Extrait du texte:
Je crois surtout que les Européens n'ont pas pris conscience des bienfaits de l'euro. Ils ne se rappellent pas du nombre de réalignements monétaires qui ont émaillé les années 80 et 90! Les dévaluations compétitives, la nervosité des marchés qui vous rendaient riches ou pauvres en quelques jours. Face à la crise pétrolière, l'euro s'est révélé un véritable rempart. Ce qui est dommage, c'est que nous, les dirigeants, nous n'avons pas appris la gestion collective et solidaire de la monnaie unique. Quand tout va bien, nous laissons entendre que cela tient à nos seuls talents. Quand les choses tournent mal, nous chargeons l'Europe et l'euro de tous les maux. Mais si nous avons remis l'agenda de Lisbonne sur les rails, en mars dernier, c'est bien la preuve que nous sommes conscients du chemin à parcourir pour améliorer la compétitivité et créer des emplois. Des plans nationaux de réformes ont été lancés. Il existe une volonté croissante de moderniser nos économies, de relancer l'innovation et la recherche, d'adapter nos appareils productifs et le marché de l'emploi. Sans pour autant laisser croire que la Chine ou l'lnde constituent des modèles pour l'Europe.

N'êtes-vous pas déçu de votre présidence de l'Eurogroupe? La coordination des politiques économiques n'a guère progressé dans la zone euro. La réforme du Pacte de stabilité paraît le seul aspect positif.

C'est déjà ça! Voilà cinq ans qu'on discutait de cette réforme. Elle est faite... Je ne suis pas un déçu de l'Eurogroupe parce que je ne me faisais pas d'illusion ! Si j'étais arrivé avec une brochette de propositions dérangeantes, l'échec aurait été immédiat. Alors, comme Schuman, j'avance, lentement, en engrangeant de petits succès. J'essaie de donner à l'Eurogroupe une visibilité internationale. Je rencontre mes collègues du G 7, mes collègues chinois, Ils s'habituent à l'idée qu'il existe en Europe une instance qui peut parler au nom des douze pays de la monnaie unique. Mais il est évident qu'à moyen ou long terme, la représentation externe de la zone euro doit devenir unique au sein du G 7, au sein du FMI. Mais ce jour-là, le G 7 aura cessé d'exister et sera remplacé par le G2O. On ne peut pas continuer à avoir l'arrogance d'imposer tous les six mois la volonté du club des plus riches aux pays moins développés.

Consigne 1:
Que dit l'entretien sur l'euro sur les points suivants ?
(a) Face à quelle crise l'euro s'est-il révélé un véritable rempart ?
(b) En quel mois l'agenda de Lisbonne a-t-il été remis sur les rails ?
(c) Depuis combien d'années discutait-on de la réforme du Pacte de stabilité ?
Consigne 2: Poursuivez l'entretien sur l'euro à partir de sa dernière phrase.

Données enregistrées:
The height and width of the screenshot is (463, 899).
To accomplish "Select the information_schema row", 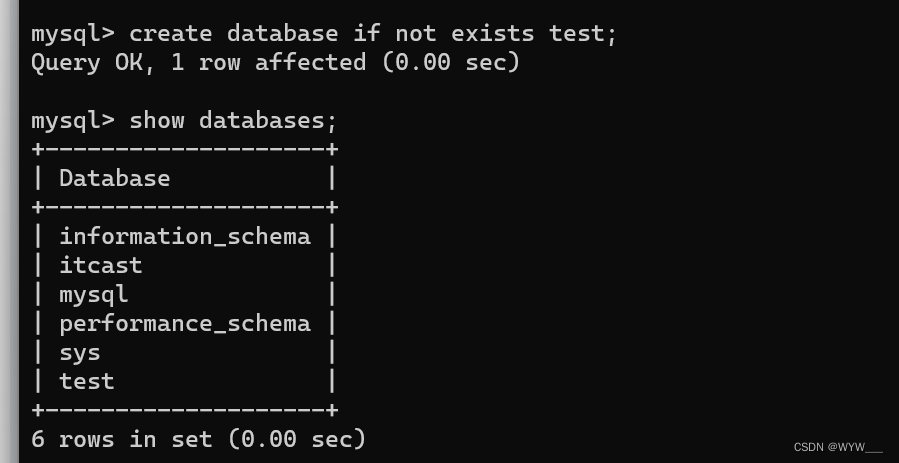I will pyautogui.click(x=184, y=236).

Réponse rédigée 1:
(a) La crise pétrolière.
(b) En mars.
(c) Depuis cinq ans.

Réponse rédigée 2:
Ce jour-là, la Turquie aura adhéré à l'Union européenne?

Nous avons entamé les négociations d'adhésion le 3 octobre dans un certain vacarme, alors que la décision avait été prise sans trop de bruit, en décembre 2004... Mais je ne saurais vous dire si et quand la Turquie adhérera à l'Union. Négocions et nous verrons si les Turcs peuvent répondre à nos conditions. Il ne faut pas injurier l'avenir: nous l'avons précisé en décembre 2004, le but est l'adhésion mais le résultat final est ouvert.

Les opinions publiques auront-elles le temps de se préparer à un nouvel élargissement?

Jamais la Turquie ne deviendra membre de l'Union sans le consentement des peuples, et il faudra, à chaque étape, expliquer où nous en sommes. Mais ceux qui d'ici quinze à vingt ans, auront à donner une réponse définitive se détermineront probablement selon d'autres critères que ceux que nous avons en tête aujourd'hui.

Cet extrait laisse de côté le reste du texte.